Cast: Anjan Dutt, Swastika Mukherjee, Ritwick Chakraborty
Director: Pratim D Gupta
Rating: Two stars
PURE CRITIQUE OF REASON
Reviewing Shaheb Bibi Golaam (SBG), I admittedly want to be generous. The movie’s director, Pratim D Gupta, is a fellow film critic. His reviews in The Telegraph have for long been on point. More topically, SBG received from our Censor Board a very Udta Punjab treatment. At one point, they wanted Gupta to drop the word ‘Bibi’ from the title. They took issue with the moral character of his female protagonist, and as a result, the film has released in late August instead of January. With that said, I must confess that Gupta has made it a tad difficult to bat for his underdog.

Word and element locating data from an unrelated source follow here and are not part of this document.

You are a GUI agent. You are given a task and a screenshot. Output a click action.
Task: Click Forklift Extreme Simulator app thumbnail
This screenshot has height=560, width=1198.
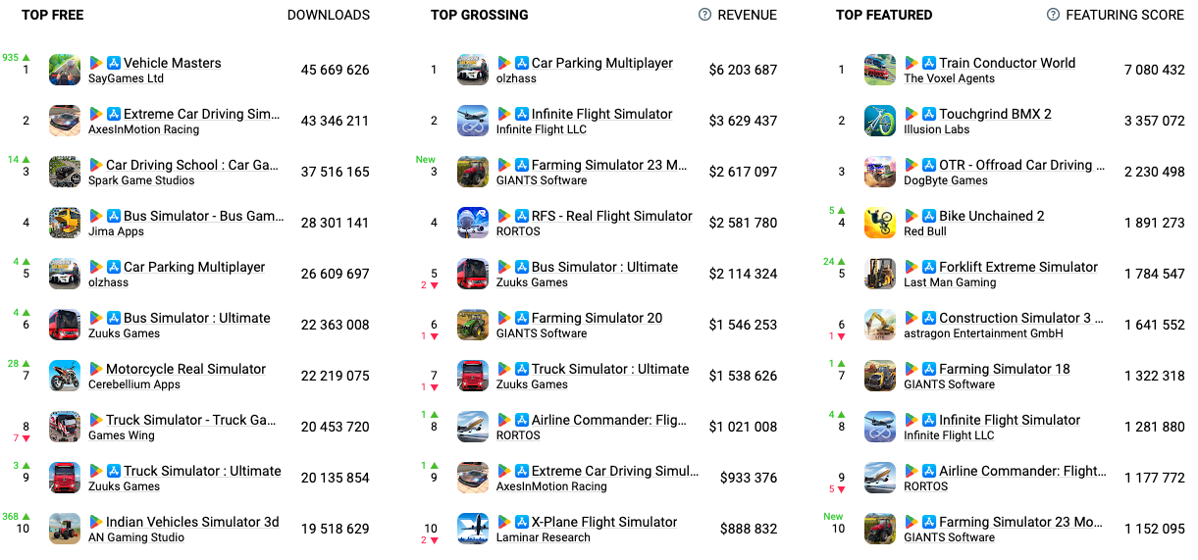tap(880, 274)
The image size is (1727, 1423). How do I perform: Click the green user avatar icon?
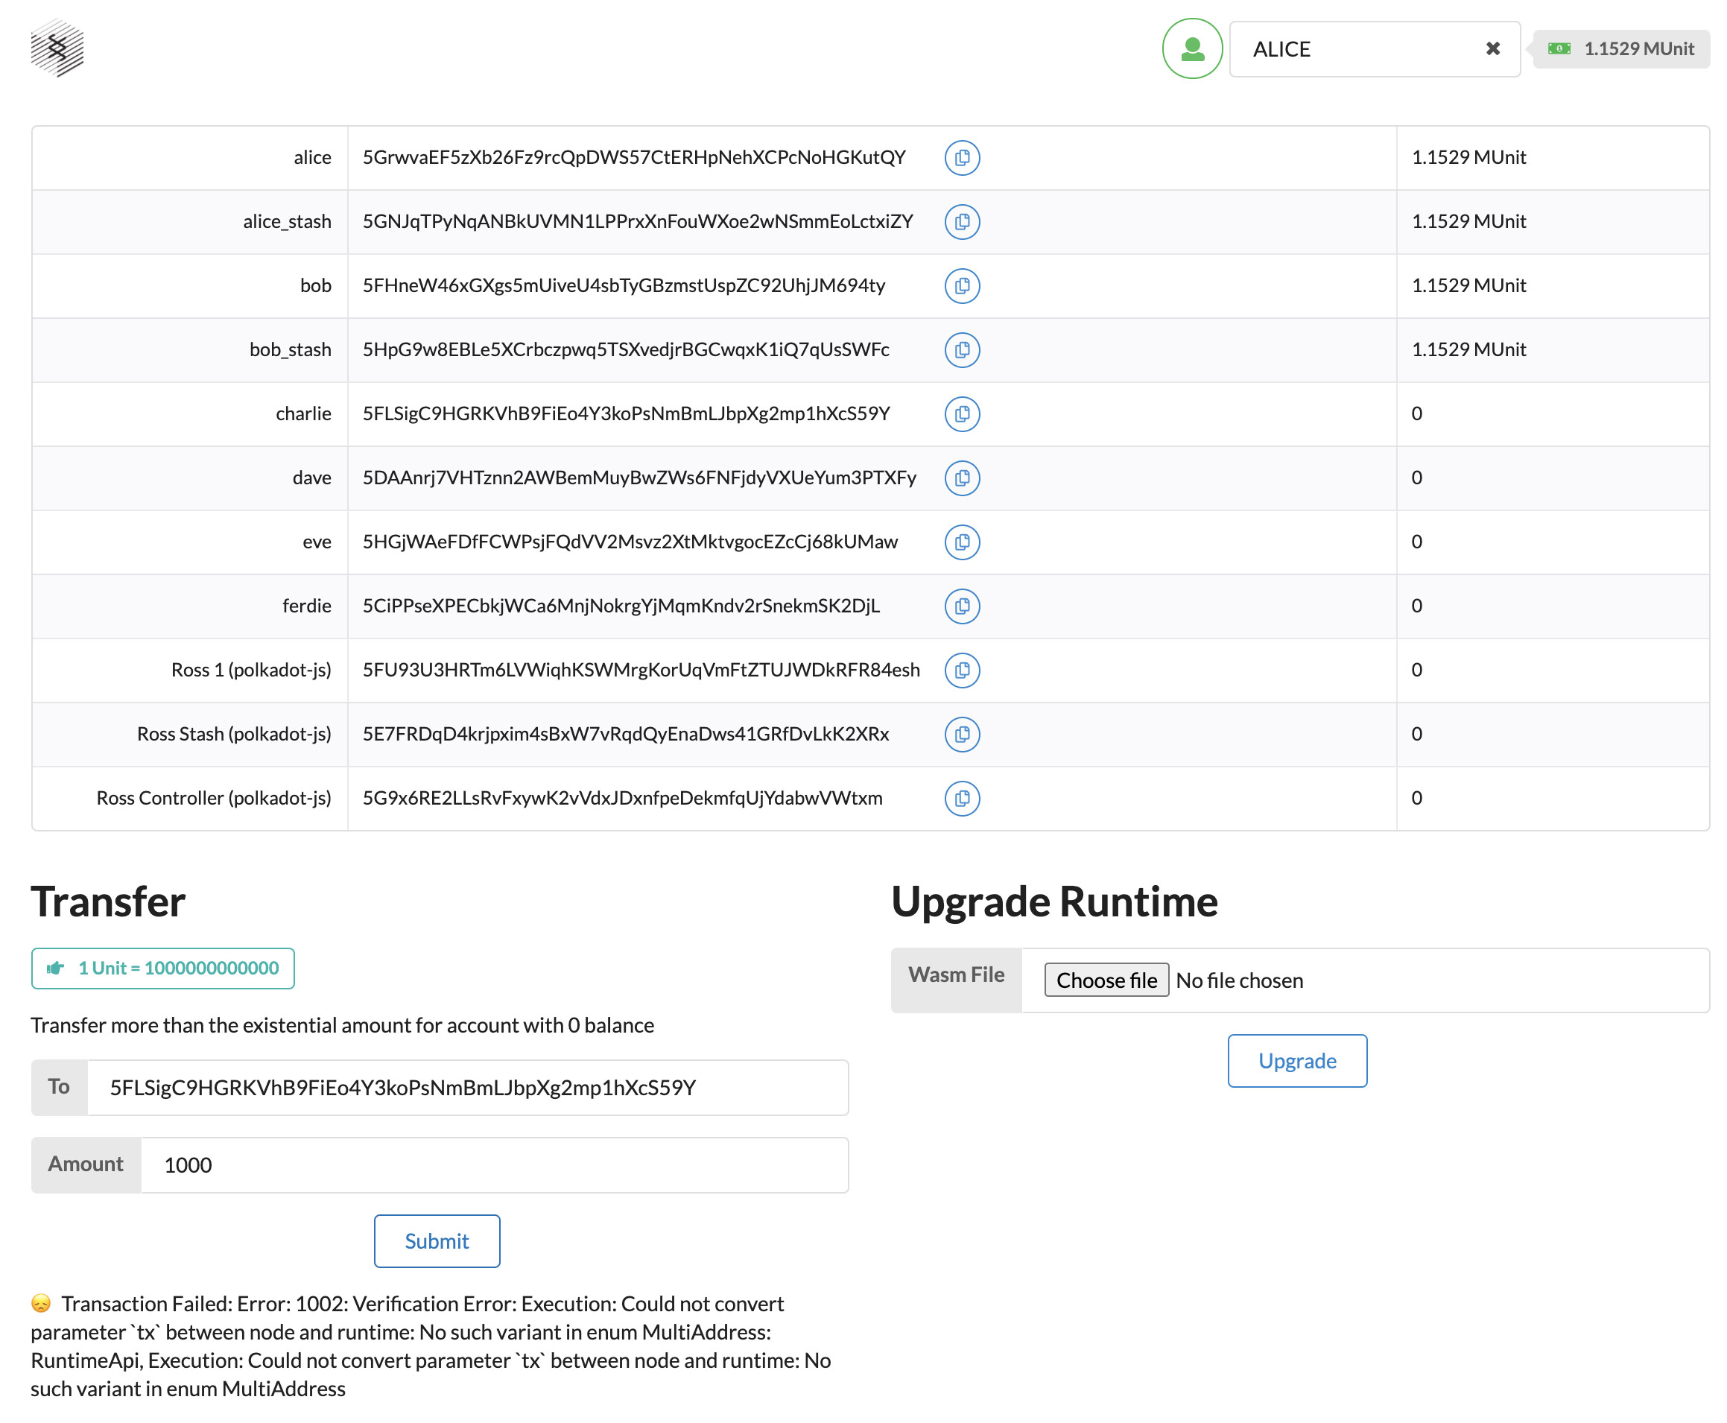pyautogui.click(x=1192, y=48)
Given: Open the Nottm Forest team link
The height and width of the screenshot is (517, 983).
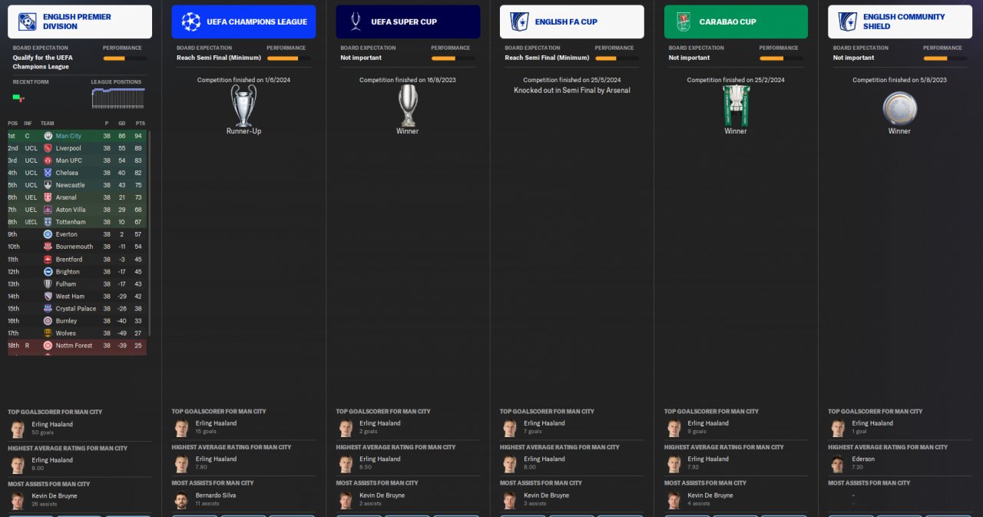Looking at the screenshot, I should 74,346.
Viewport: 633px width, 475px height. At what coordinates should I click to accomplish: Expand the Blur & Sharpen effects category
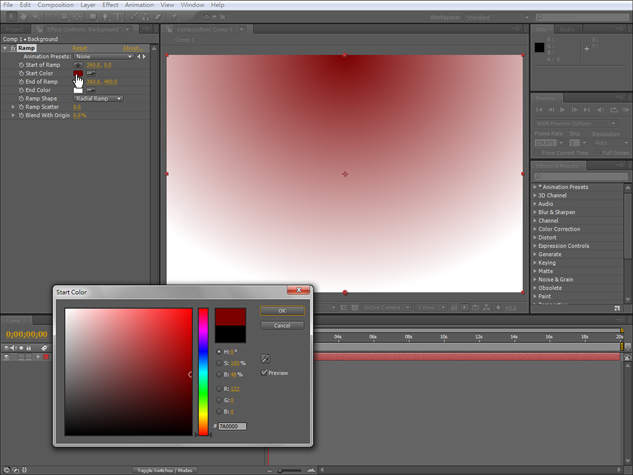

A film doesn’t have to be realistic in order to be believable. But for me to suspend my disbelief, it needs to have an internal logic that is self-contained and watertight. The trouble with SPG is that it left me feeling incredulous too soon and too often. Let’s start with the Shaheb in the pack, Jimmy Luke (Anjan Dutt). A cop turned assassin, he is surprisingly at ease discussing his crimes with former colleagues in the force and with priests on the other side of confession boxes. If you want someone ‘taken care of’, you simply arrive at his doorstep. He has lost his wife. His son won’t speak to him. He cries while playing his cello, and while that is a deft touch, his life is so cinematic it just ain’t credible.
Once we’re done with Shaheb, we’re introduced to Jaya (Swastika Mukherjee), the Bibi in the tale. Unlike Sahib, Biwi Aur Gansgster, SBG is not really a modern retelling of the classic Sahib Bibi Aur Gulam. This film only borrows themes and moods from that 1962 film and Bimal Mitra’s novel. So like Meena Kumari’s Chhoti Bahu, Jaya is a frustrated wife. Her husband might be cheating on her but her response to his infidelity and her mother-in-law’s nagging is a turn to prostitution. When joining the ‘Housewives’ Club’, she makes explicit her condition – she will have the right to reject any man she chooses, yet she strangely takes to being called a ‘bitch’ and ‘slut’ by a foreign client without too much protestation. Sticking to the tenets of modern Bengali cinema, Gupta makes his brothel colourfully erotic, but he failed to convince me that the agency Jaya discovers is redemptive.
As Javed, a charming taxi driver, Ritwick Chakraborty does make an endearing Golaam. He falls in love with Rumi (Parno Mittra), a spoilt rich kid who spends her Saturday nights in clubs and the rest of her life on social networking platforms. Their love affair, one which defies class and religion, is as preposterous as Javed’s method of wooing Rumi. He simply parks his taxi outside her house for two days, and she graciously buys him a pizza. Their love is so effortless you want to cheer its subversion. Unfortunately, you realise Gupta has not put in enough effort to persuade you with SBG’s script.
These stories and characters converge in a manner that is unquestionably bizarre. Expectedly, there is violence in the film. Much of what is caused by Zico (Vikram Chatterjee), an entitled brat who rapes as easily as he swears. Chatterjee is sadly such a bad actor that you’re as repulsed by his performance as you are by his character. As the three protagonists, Dutt, Mukherjee and Chakraborty try their level best to make SBG compelling, but the film is so inconsistent, its plot so self-serving, its politics so half-baked, that it becomes impossible to savour its few moments of true pain and emotional confusion. There’s nothing worse than criticising a critic, but this time Mr Gupta, I had to.